Exploit trends help reveal the areas that cybercriminals are actively investigating for potential attacks and what they’re currently targeting. New intelligence allows CISOs to prioritize risk mitigation and reduce the active attack surface with an expanded “Red Zone” approach.
Entering the Red Zone
When FortiGuard Labs researchers looked at data from the second half of 2022, they found that less than 1 percent of the total observed vulnerabilities discovered in an enterprise-size organization were on endpoints. Why is this important? It’s key to helping defenders narrow in on what’s actively under attack – in other words, the red zone of where they need to focus on the most.
Mapping CVEs reveals vulnerability “Red Zone” to help CISOs prioritize
Our analysis (PDF) found that the majority of CVEs were not found on endpoints, and even fewer of those that were found were also being exploited. The red zone is computed by comparing the open attack surface of endpoints (open CVEs) to the active attack surface (the CVEs attackers are exploiting.) The resulting Red Zone is 8.9% for the second half of 2022.
We would anticipate that attackers would prioritize CVEs based on their presence on endpoints. Instead, we observed a large number of CVEs that are prevalent on endpoints but rare among attacks. Why? Attackers choose their targets based on a variety of factors, but a multitude of exploitable CVEs doesn’t seem to be one of them.

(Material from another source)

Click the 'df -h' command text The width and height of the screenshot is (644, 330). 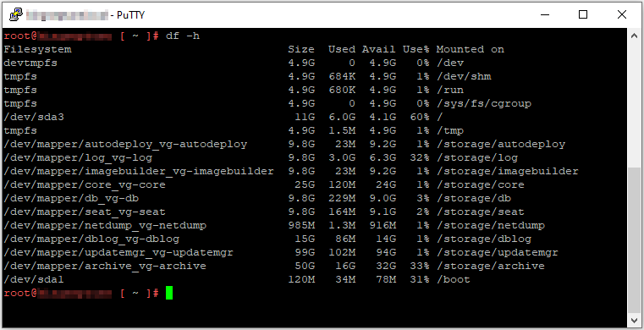click(183, 36)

Examining prevalent vulnerabilities
When examining the most prevalent vulnerabilities – we saw that Log4j continued to reign supreme. Log4j-based attacks overwhelmingly focused on the technology sector, irrespective of region. That’s mainly because Apache Log4j is such a popular open-source program. Many businesses might not even know that they have built their existing systems on top of a Log4j component, as it can be so deeply integrated into a variety of applications.
It’s used even in unexpected places, like Ghidra (a debugger), where it has been completely incorporated. Its wide use suggests its popularity won’t die off any time soon.

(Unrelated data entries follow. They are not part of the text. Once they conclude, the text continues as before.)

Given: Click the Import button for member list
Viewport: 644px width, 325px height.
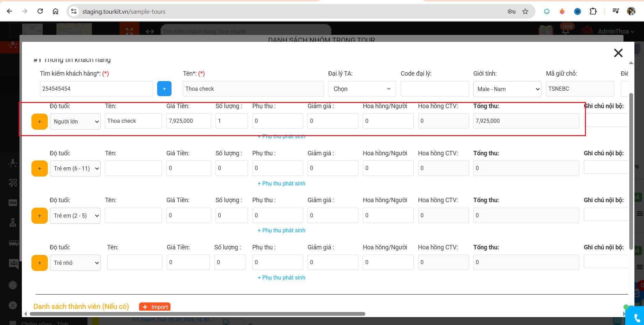Looking at the screenshot, I should 155,307.
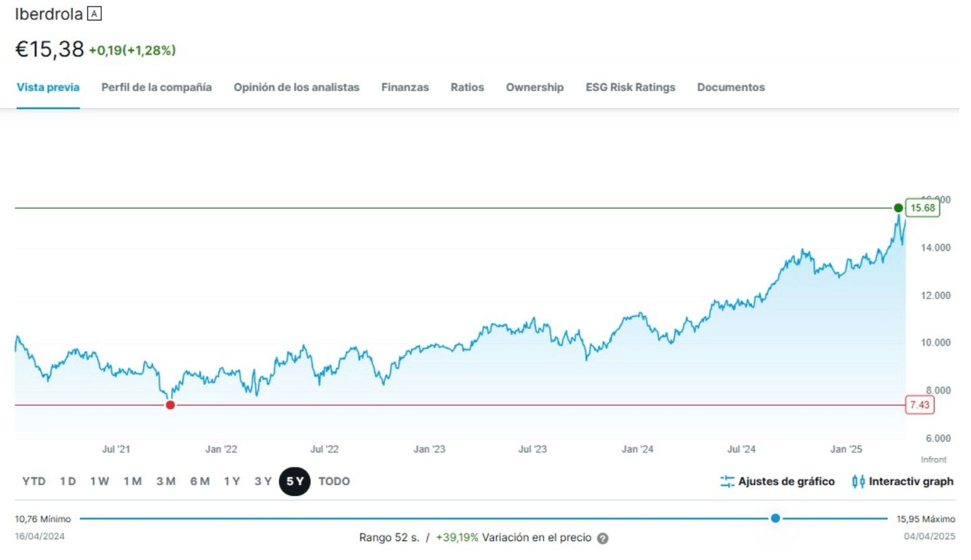Screen dimensions: 971x560
Task: Select the green maximum price marker dot
Action: (x=898, y=208)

These old-timers like Log4J were joined by some newcomers – including those we’ve designated the “rookies of the half,” meaning vulnerabilities that have only recently been discovered but had high frequency among companies during the six-month period. The latest recipient of this designation is the Workspace One Access Catalog vulnerability in VMWare, which first came to light in mid-2022 during a server-side injection problem. It is a significant remote code execution vulnerability that was discovered in July 2022. The nodes that were seen using this flaw appear to be comparable to those of generic botnets.
Three of the top six “rookies of the half” were connected to Spring, the open-source Java framework. If the word “Spring” seems familiar, it’s because two zero-day vulnerabilities in the Spring framework were revealed in 2022. Although they aren’t very common, it’s a good idea to keep them in mind as we proceed in 2023.
Prioritizing patching
By providing CISOs with information on the active attack surface, these insights offer CISOs a clear view of the Red Zone and where to focus patching efforts. Of course, as soon as vulnerabilities are found, the majority of software providers offer patches. But those patches are useless if you don’t apply them. The most damaging malware attacks of the last 10 years have therefore focused on software flaws for which updates were easily accessible. CISOs and IT executives need to prioritize effective patch management and regularly upgrade or replace software.

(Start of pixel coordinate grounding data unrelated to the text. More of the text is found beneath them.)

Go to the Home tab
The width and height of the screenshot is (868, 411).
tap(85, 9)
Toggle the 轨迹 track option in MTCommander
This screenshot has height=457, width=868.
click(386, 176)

The first step in defending against zero-day vulnerabilities is determining what needs to be secured. There will always be a mix of network- and endpoint-based detection and security measures. To provide total visibility across all areas and industries, both kinds of measures should incorporate the most recent security updates and threat data offered by a global threat research team.
Intelligence is power
As the threat landscape and organizations’ attack surfaces are continually changing, the capacity of bad actors to create and modify their tactics to meet this changing environment continues to pose a serious risk to enterprises of all sizes, regardless of sector or location.
In the second part of 2022, criminals were continuing to exploit known and new vulnerabilities – but not necessarily at end points. It’s information like this that helps organizations know how to prioritize their security teams’ time and plug the leakiest holes. Incorporating Red Zone threat intelligence into your security strategy will help you stay on top of the latest threats and better protect your organization.